● Work to be completed
After locating the line with "You are a GUI", reproduce that line and every one following it exactly, up to the end of the entries.

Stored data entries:
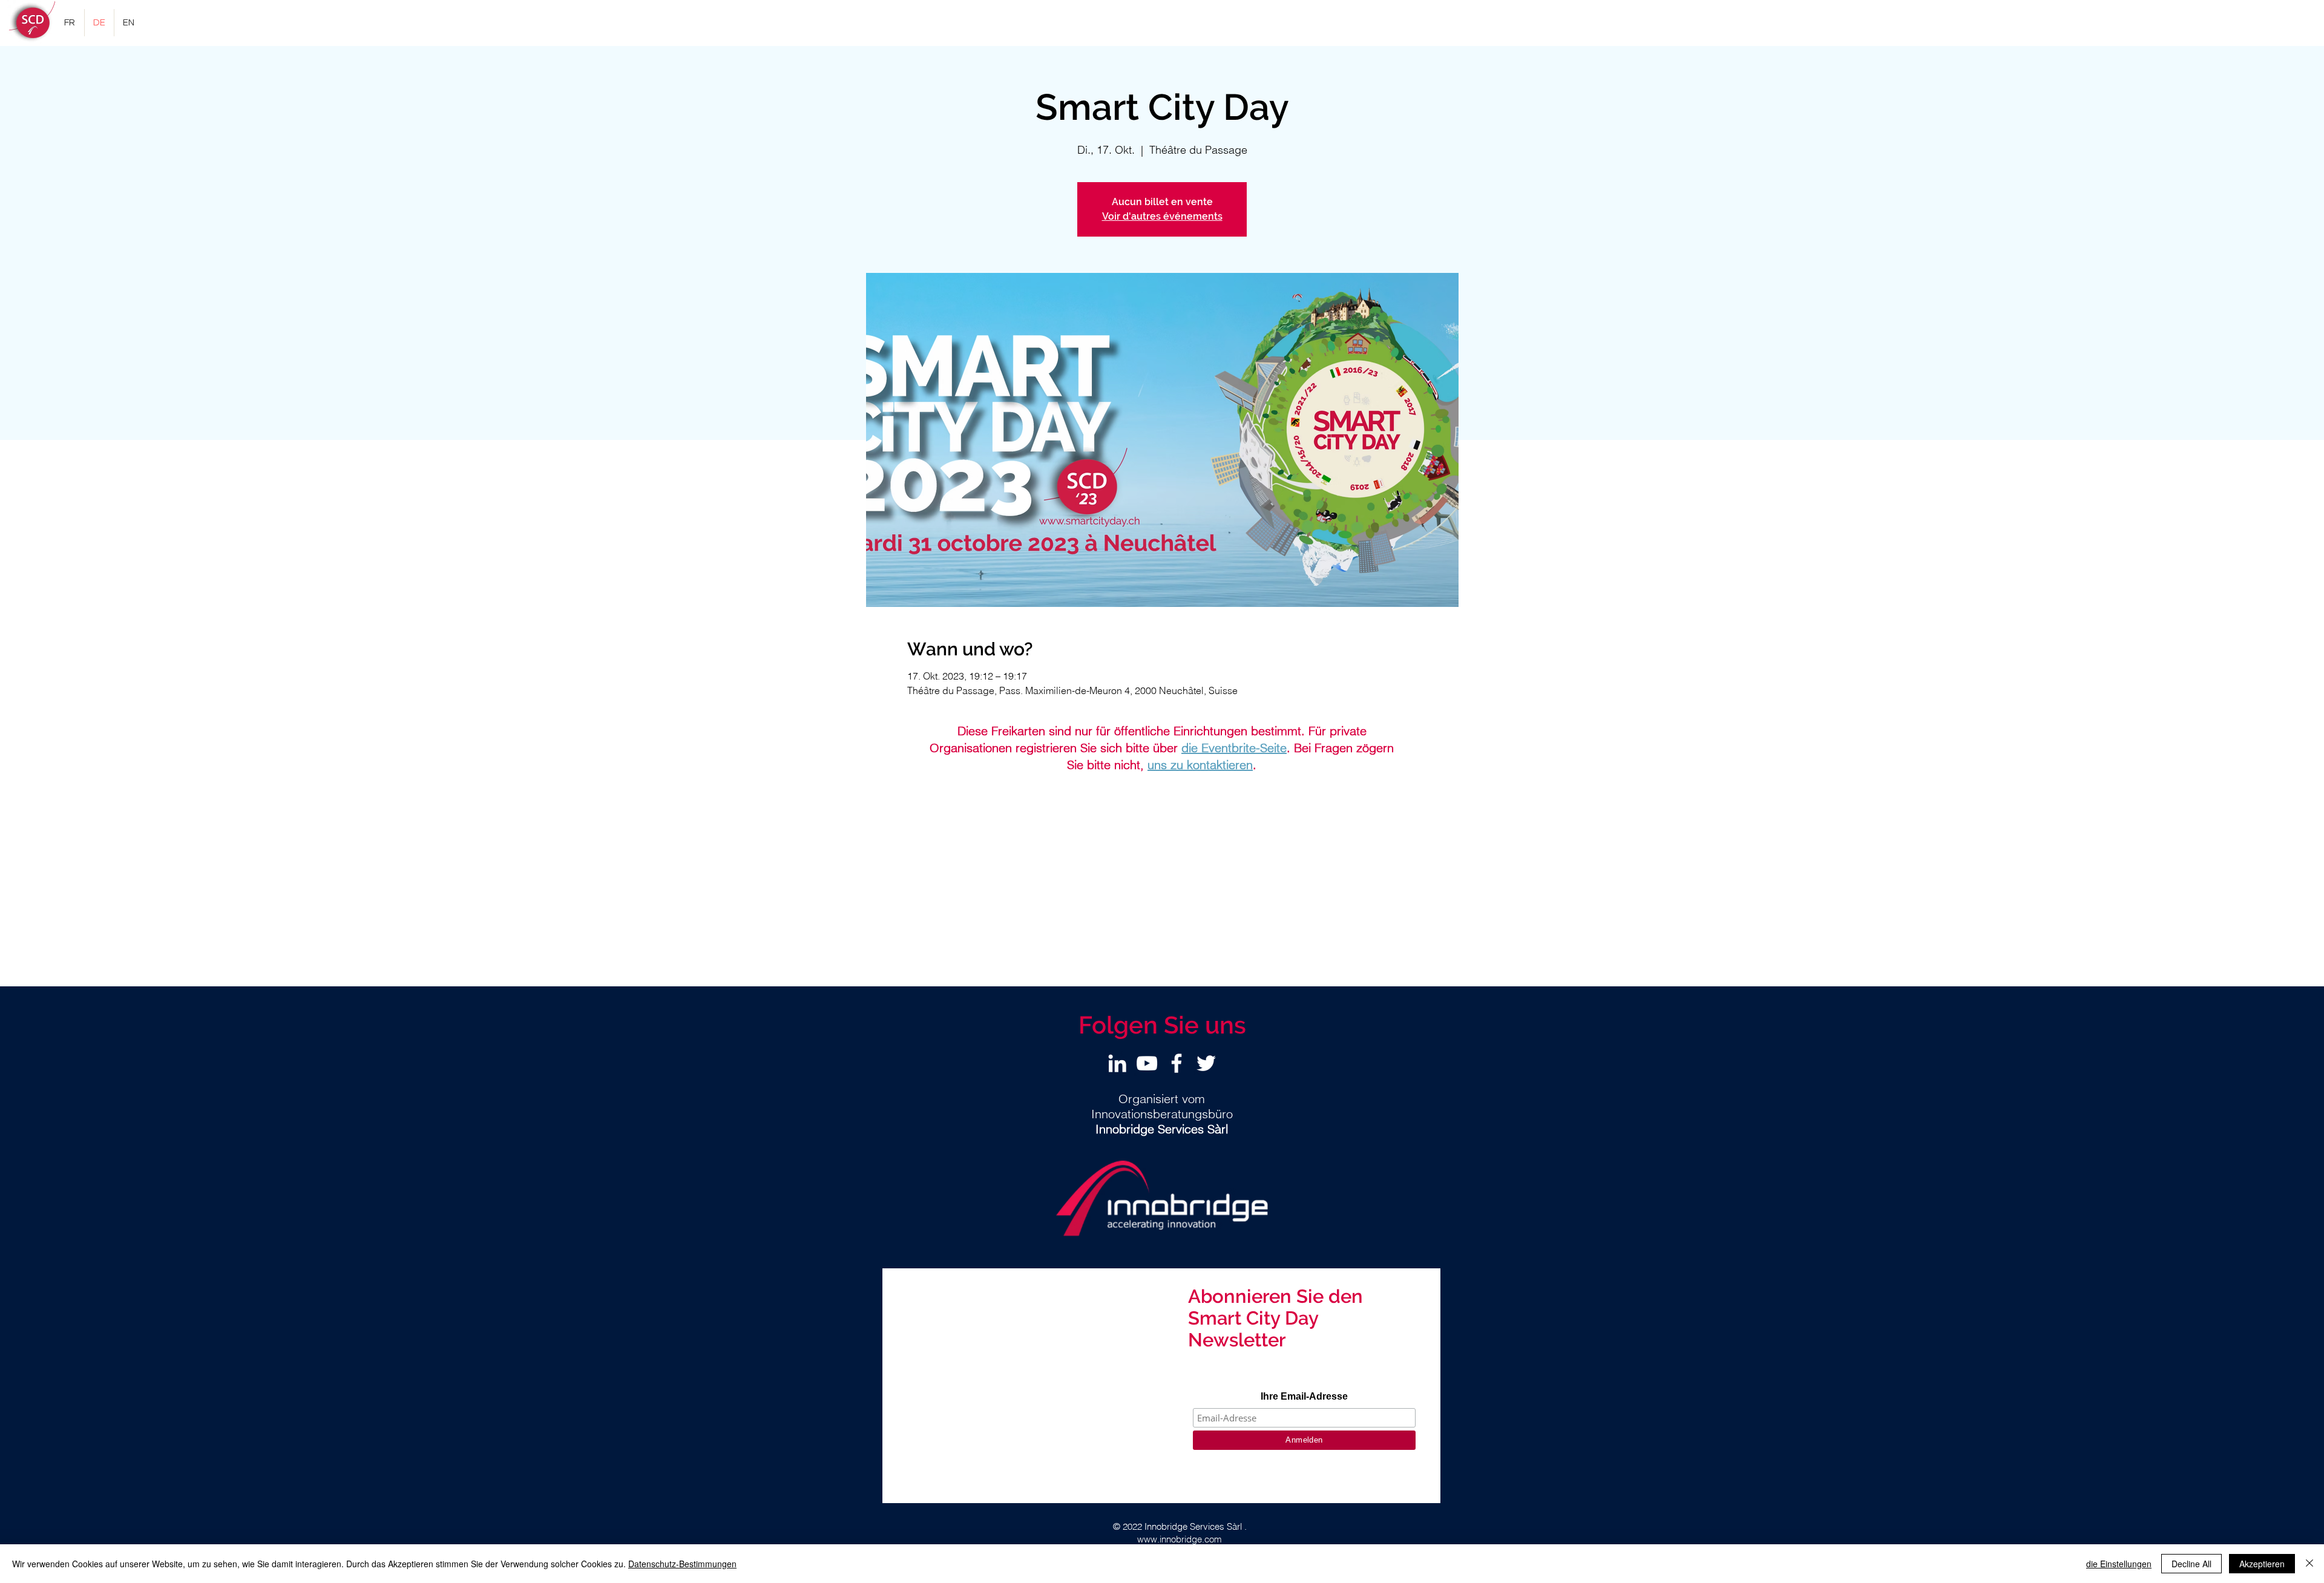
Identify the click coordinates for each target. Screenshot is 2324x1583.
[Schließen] (2309, 1563)
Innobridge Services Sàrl (1193, 1526)
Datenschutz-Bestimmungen (682, 1564)
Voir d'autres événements (1162, 216)
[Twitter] (1206, 1063)
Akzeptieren (2262, 1564)
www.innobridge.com (1179, 1539)
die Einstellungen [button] (2119, 1564)
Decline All (2191, 1564)
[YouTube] (1147, 1063)
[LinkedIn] (1117, 1063)
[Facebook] (1176, 1063)
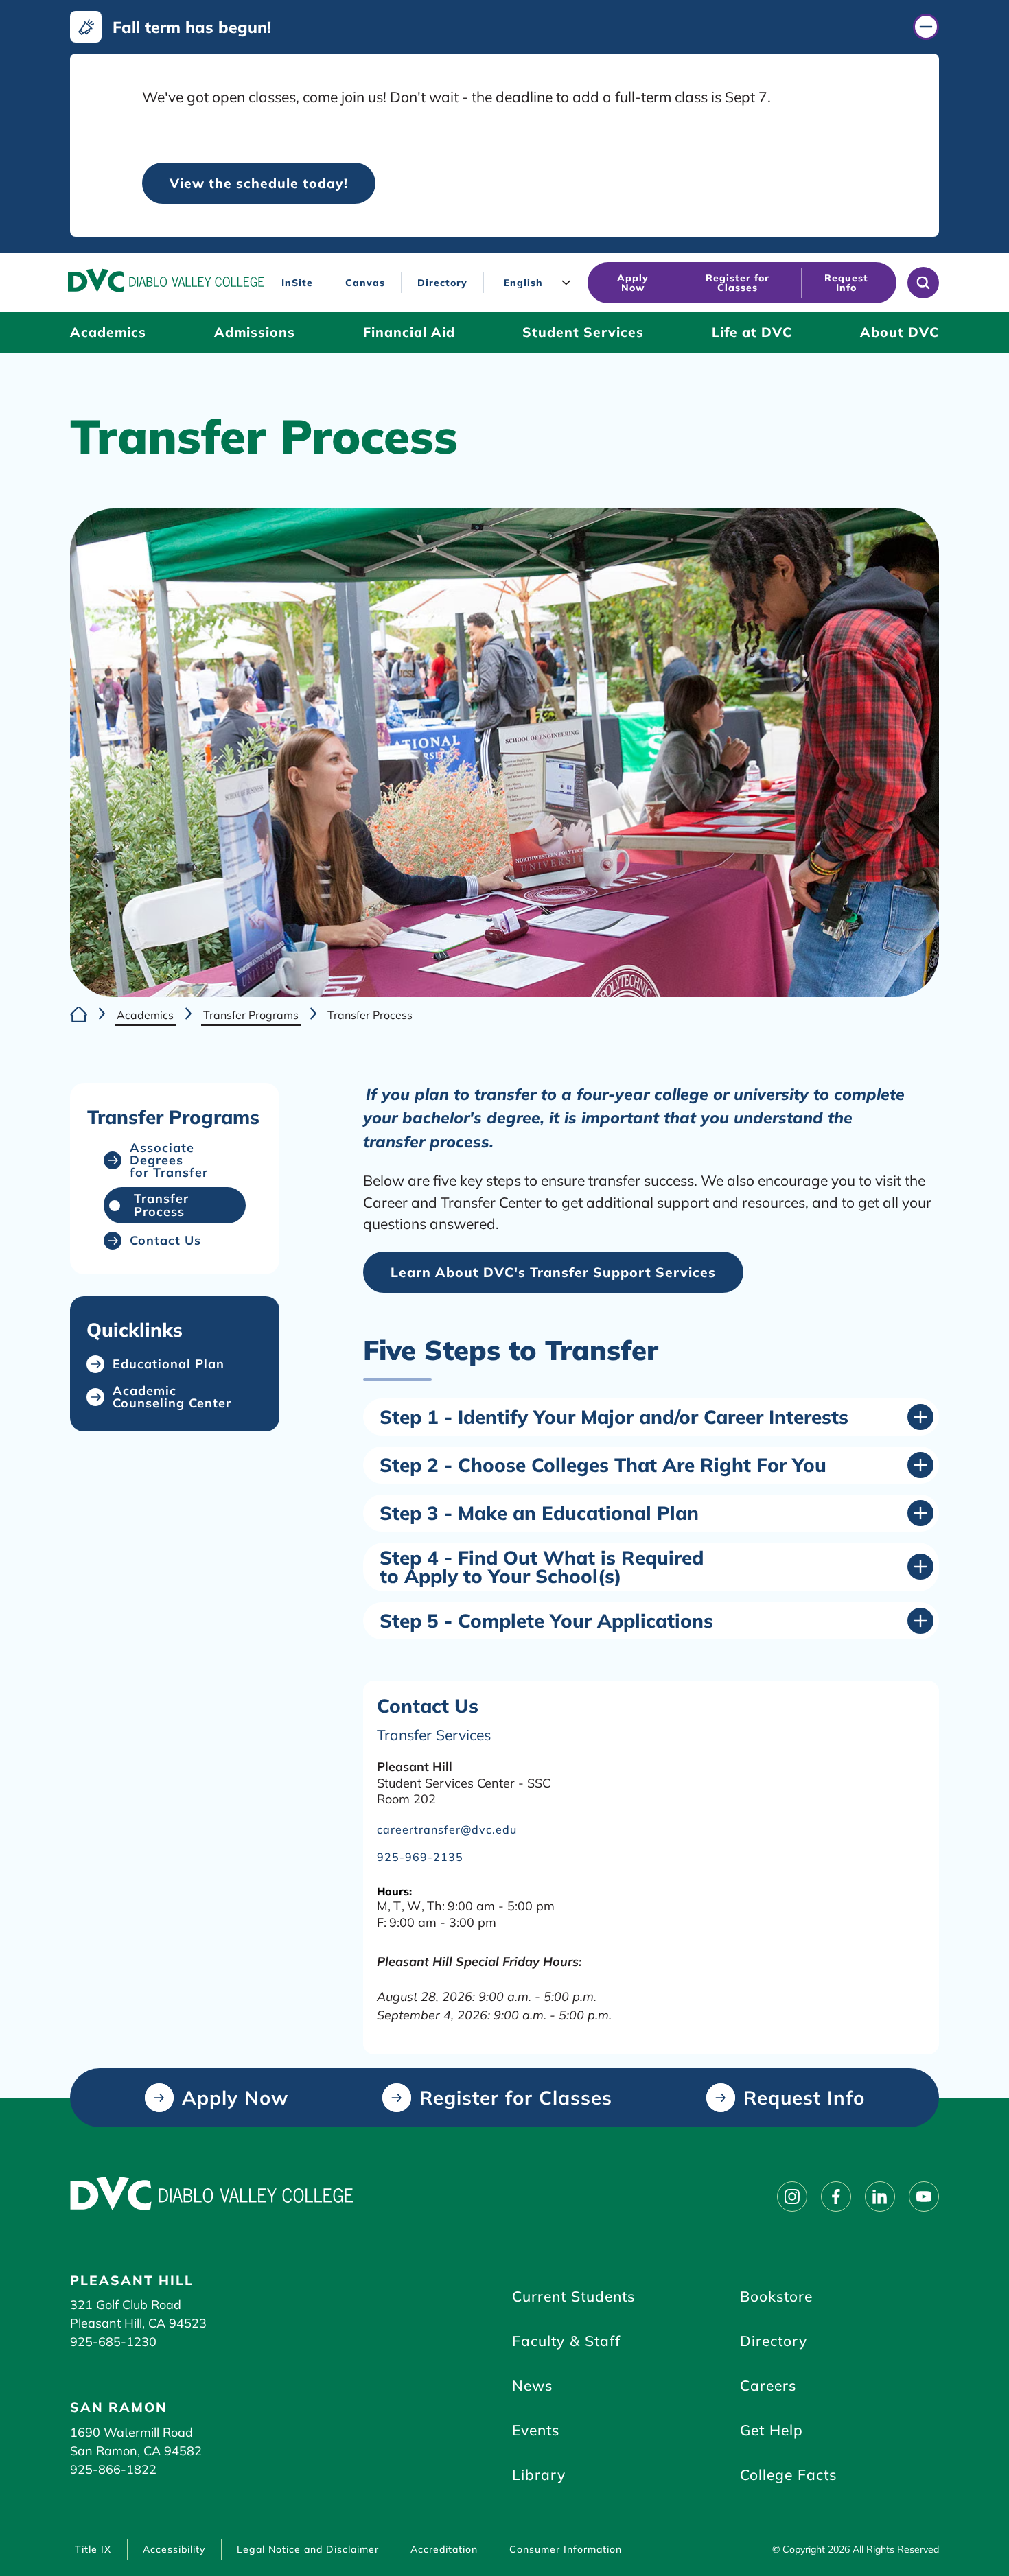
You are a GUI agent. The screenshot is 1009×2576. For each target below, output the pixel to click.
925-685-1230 (113, 2342)
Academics (145, 1015)
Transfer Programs (251, 1015)
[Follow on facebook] (836, 2196)
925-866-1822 (113, 2469)
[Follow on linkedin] (880, 2196)
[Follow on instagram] (792, 2196)
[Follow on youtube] (924, 2196)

● Exercise response
You are a GUI agent. The screenshot is 1009×2576. For each target below, output the pixel to click.
925-685-1230 (113, 2342)
Academics (145, 1015)
Transfer Programs (251, 1015)
[Follow on facebook] (836, 2196)
925-866-1822 (113, 2469)
[Follow on linkedin] (880, 2196)
[Follow on instagram] (792, 2196)
[Follow on youtube] (924, 2196)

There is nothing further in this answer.